#### ASSIGNED TASK:
Could you set down only the lines from the one including "Given: Click the search magnifier icon" to the end of the records below, inclusive and exact, leaving pictures out?

◆ ◆ ◆ ◆ ◆

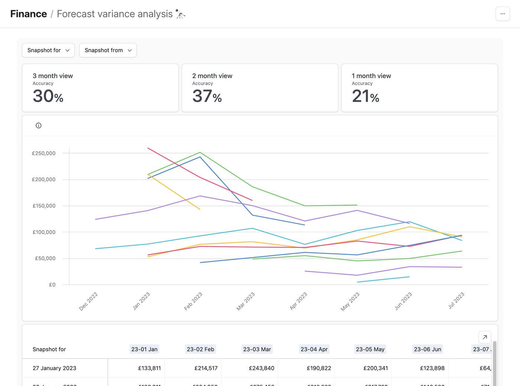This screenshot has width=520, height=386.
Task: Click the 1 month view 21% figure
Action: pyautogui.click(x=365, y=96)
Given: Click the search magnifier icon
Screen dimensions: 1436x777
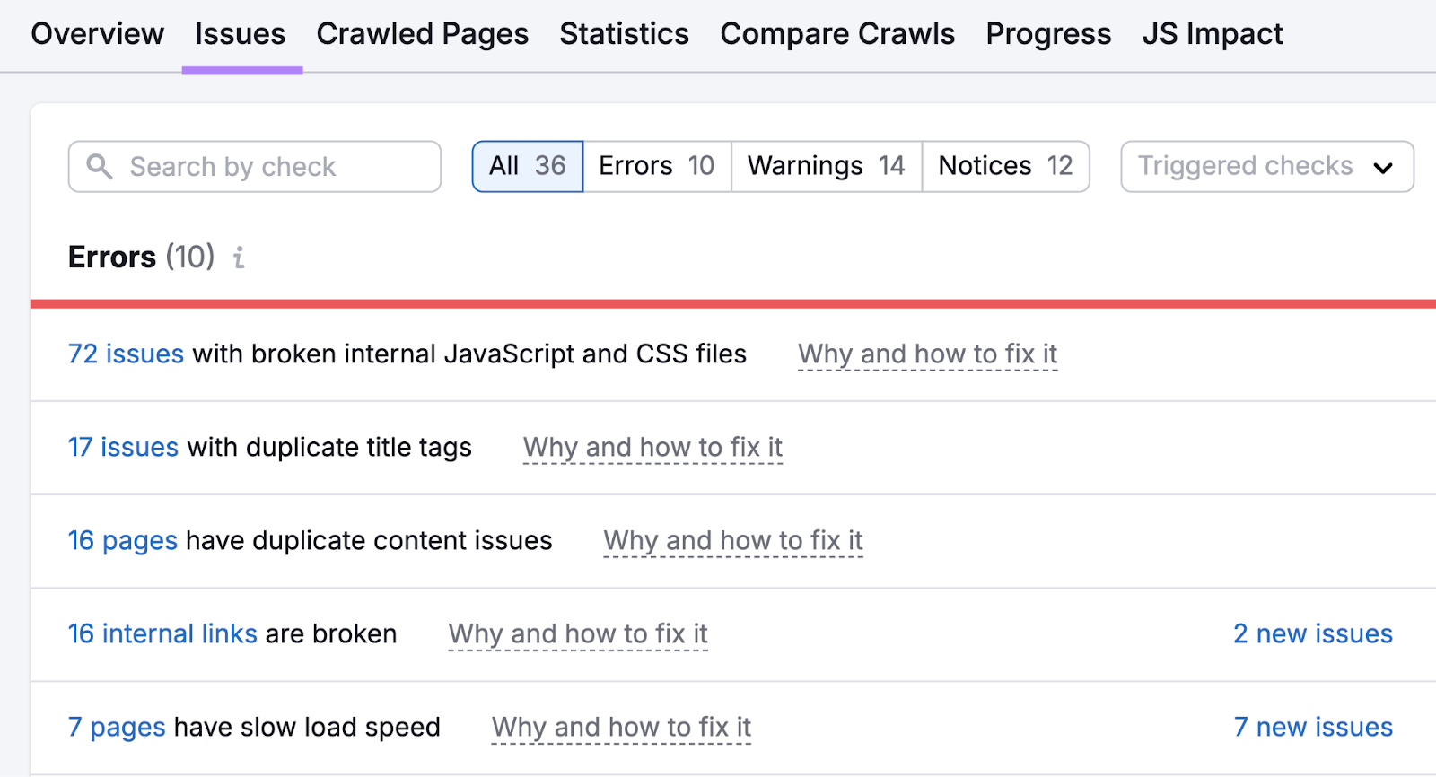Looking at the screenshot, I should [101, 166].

◆ ◆ ◆ ◆ ◆

#### COMPLETED EXERCISE:
Given: Click the search magnifier icon
Screen dimensions: 1436x777
Looking at the screenshot, I should [101, 166].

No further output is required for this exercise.